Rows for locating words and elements
begin

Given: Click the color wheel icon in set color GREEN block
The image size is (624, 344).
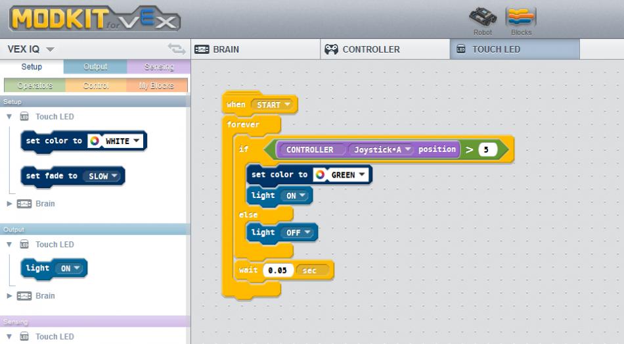Looking at the screenshot, I should (x=320, y=175).
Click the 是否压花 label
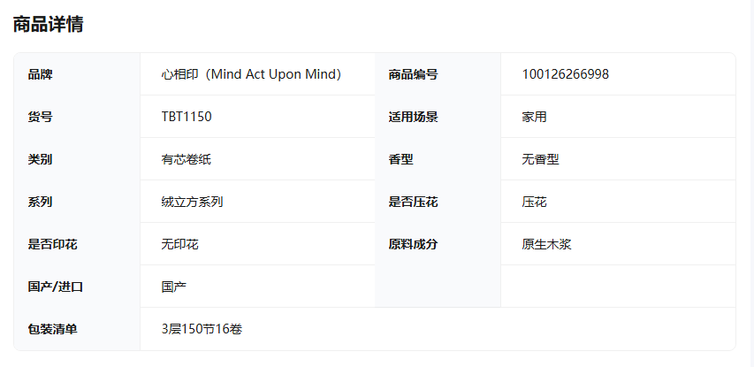The height and width of the screenshot is (367, 754). [x=413, y=202]
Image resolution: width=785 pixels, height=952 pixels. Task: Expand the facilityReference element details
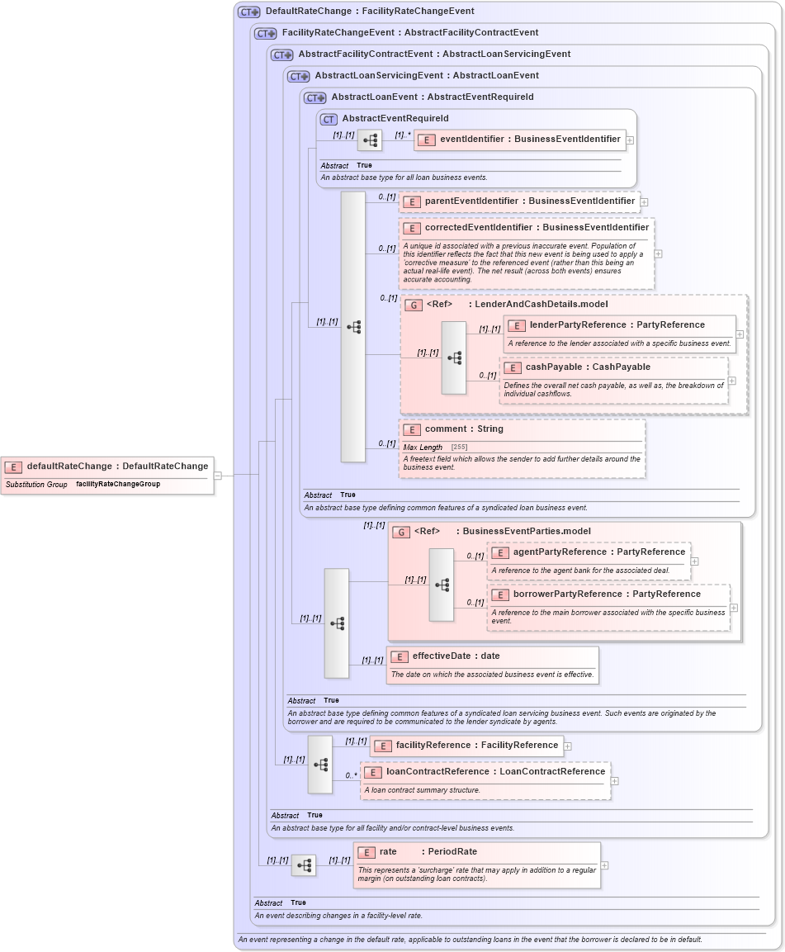566,746
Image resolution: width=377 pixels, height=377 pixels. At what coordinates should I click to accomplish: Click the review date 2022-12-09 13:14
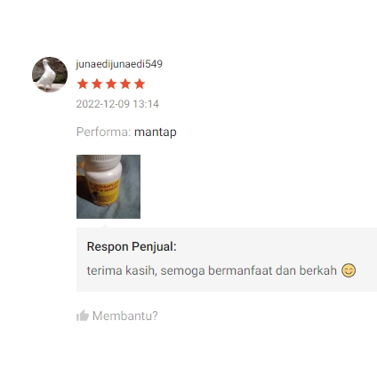click(x=117, y=104)
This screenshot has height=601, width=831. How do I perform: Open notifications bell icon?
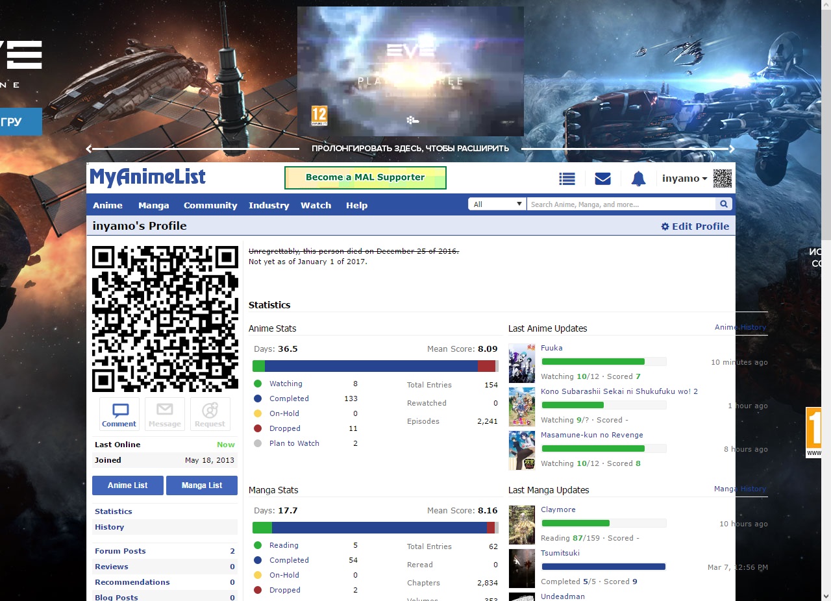coord(638,178)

end

Task:
Can you copy the rows word for word, starting at the line that contains "Image resolution: width=785" and continuing through the last row, with both ends included? Leave the pictures out of your copy.

The solution:
Image resolution: width=785 pixels, height=952 pixels. Task: Expand the facilityReference element details
566,746
Image resolution: width=377 pixels, height=377 pixels. At what coordinates should I click to accomplish: Click the review date 2022-12-09 13:14
click(x=117, y=104)
This screenshot has height=601, width=831. How do I perform: Open notifications bell icon?
coord(638,178)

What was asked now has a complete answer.